**DATA ENTRIES:**
■ ■ ■ ■ ■

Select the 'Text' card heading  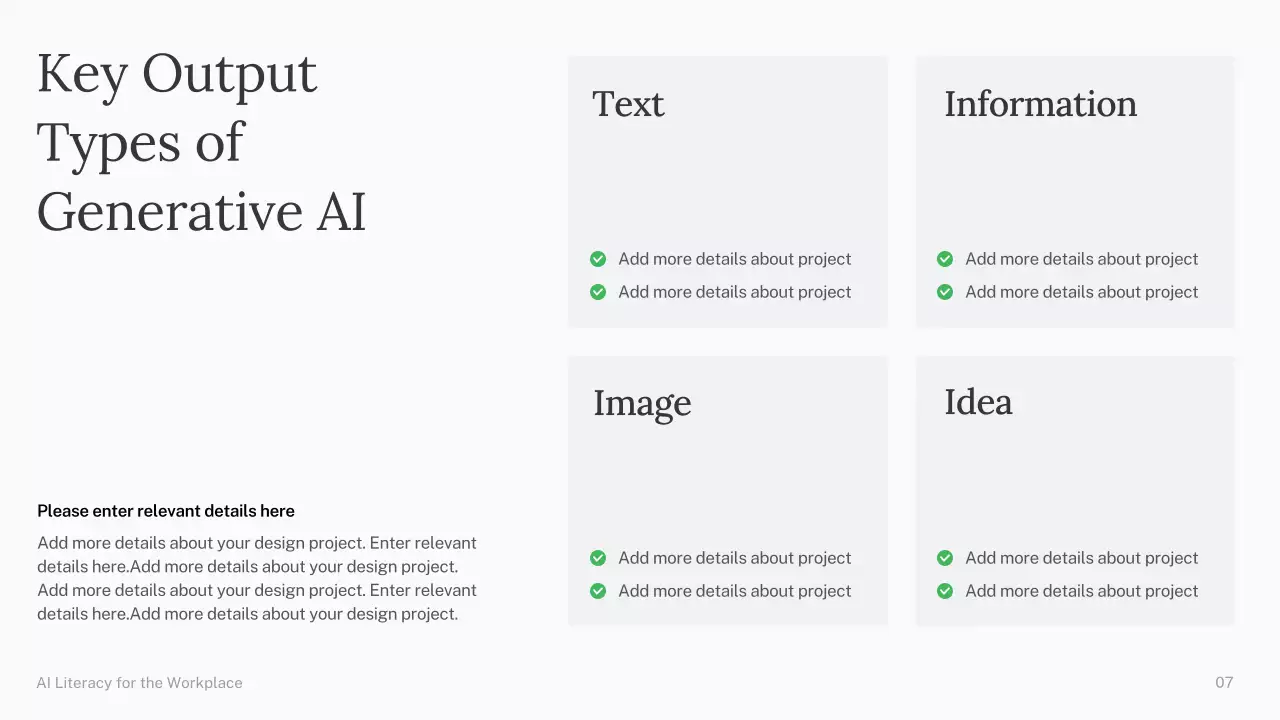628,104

■ ■ ■ ■ ■

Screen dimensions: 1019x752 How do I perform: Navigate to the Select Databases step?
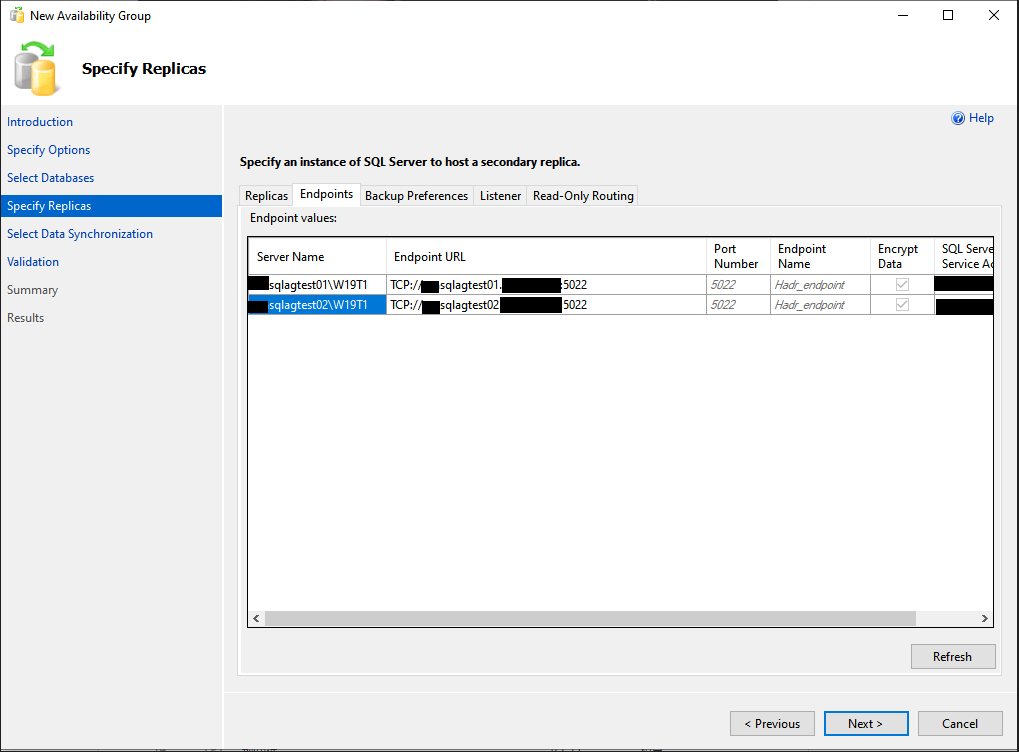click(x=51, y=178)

■ ■ ■ ■ ■

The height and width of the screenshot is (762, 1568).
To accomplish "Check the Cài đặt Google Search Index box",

■ ■ ■ ■ ■

**STATED GOAL:** Copy out the data from the line with "The height and" up to and including the line with "the Cài đặt", substituting "Tick" for "Check" and leaving all else unchanged.

**REPLY TO THE EXERCISE:**
The height and width of the screenshot is (762, 1568).
To accomplish "Tick the Cài đặt Google Search Index box",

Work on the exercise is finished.